In 1974, he returned to the United States, enrolled at the University of Illinois, and dropped out again. He packed his bags for his second adventure and headed to the Ozarks, where he joined a commune, East Wind, which drew its name from a Mao Zedong dictum predicting the global domination of socialism. Wilkus made hammocks, nut butters, and sandals, eventually turning his efforts into a $1 million-in-sales business that counted Pier 1 Imports, Inc., as one of its customers, but after a nine-year stay in the Ozarks he grew disillusioned with the principles espoused by East Wind. "I thought I could create a better society, but common ownership didn't work," Wilkus said in an April 23, 2007, interview with Forbes. "So, I became a capitalist."
Wilkus, who earned $1,500 per year while he was a member of East Wind, began pursuing a path that would lead to an annual salary of $3.5 million and stock worth $60 million. In 1983, he took a job as a marketing assistant at Calvert Securities Corporation, an investment management company that focused on socially responsible mutual funds, quickly earning a promotion to vice-president that put him in charge of managing 11 different mutual funds. Wilkus left Calvert Securities three years after he joined the company, ready to start out on his own. He formed ACS in 1986, using his two-bedroom condominium in Bethesda, Maryland, to house his modest operations. He created the company to act as a financial adviser, the role ACS would play during its first decade of business and one distinctly different than the description of the company in the 21st century. Wilkus focused on employee stock ownership programs (ESOPs), using them as a tool to structure and to obtain funding for management- and employee-led buyouts of subsidiaries, divisions, and product lines being divested by larger corporations. Wilkus orchestrated ESOP-buyouts involving such companies as Sunbeam Corporation, Campbell Soup Company, Union Carbide Corporation, Ampco-Pittsburgh Corporation, and British Petroleum. He also provided financial advisory services to a host of other companies, including AMR Corporation, Simmons Mattress Corporation, Circle K Corporation, and John Morrell Meat Company.
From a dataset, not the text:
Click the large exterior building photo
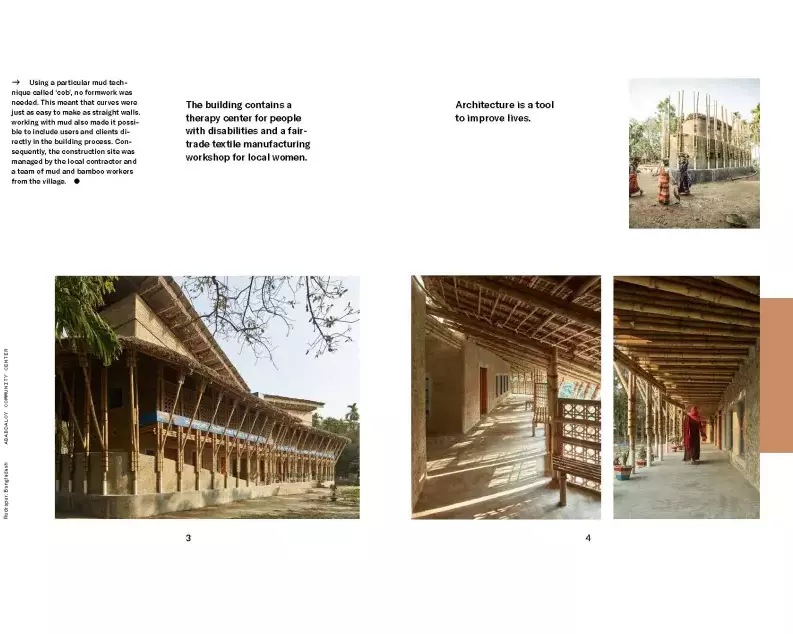Image resolution: width=793 pixels, height=634 pixels. point(207,397)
During ACS's first decade in business, Wilkus spearheaded 11 ESOP deals and provided advisory services in 17 other transactions, arranging financing deals worth more than $400 million.
Changing Strategies in 1997
For Wilkus, the two-time college dropout and former commune member, ACS represented a dramatic change in direction in his life. The transformation from hammock-maker to negotiator of multimillion-dollar financing arrangements became more pronounced after Wilkus shifted gears in 1997, when he decided to fundamentally change ACS's focus. During the previous seven years, he had made equity investments in seven of the businesses he had assisted in his capacity as financial adviser, which provided the impetus for ACS's new strategic course. Wilkus led ACS through an initial public offering (IPO) of stock in August 1997, raising $136 million by selling 9.12 million shares at $15 per share. As part of the conversion to public ownership, Wilkus organized ACS as a business development company, or BDC, a publicly traded vehicle exempt from corporate taxes provided it distributed at least 90 percent of its operating income and short-term capital gains in dividends. With its status as a BDC, ACS intended "to enhance the value of its common stock by pursuing advantageous lending opportunities with selected businesses that do not have sufficient access to traditional sources of lending, thereby capitalizing on inefficiencies in the small to medium sized commercial lending market," according to the company registration statement filed with the Securities and Exchange Commission on June 24, 1997.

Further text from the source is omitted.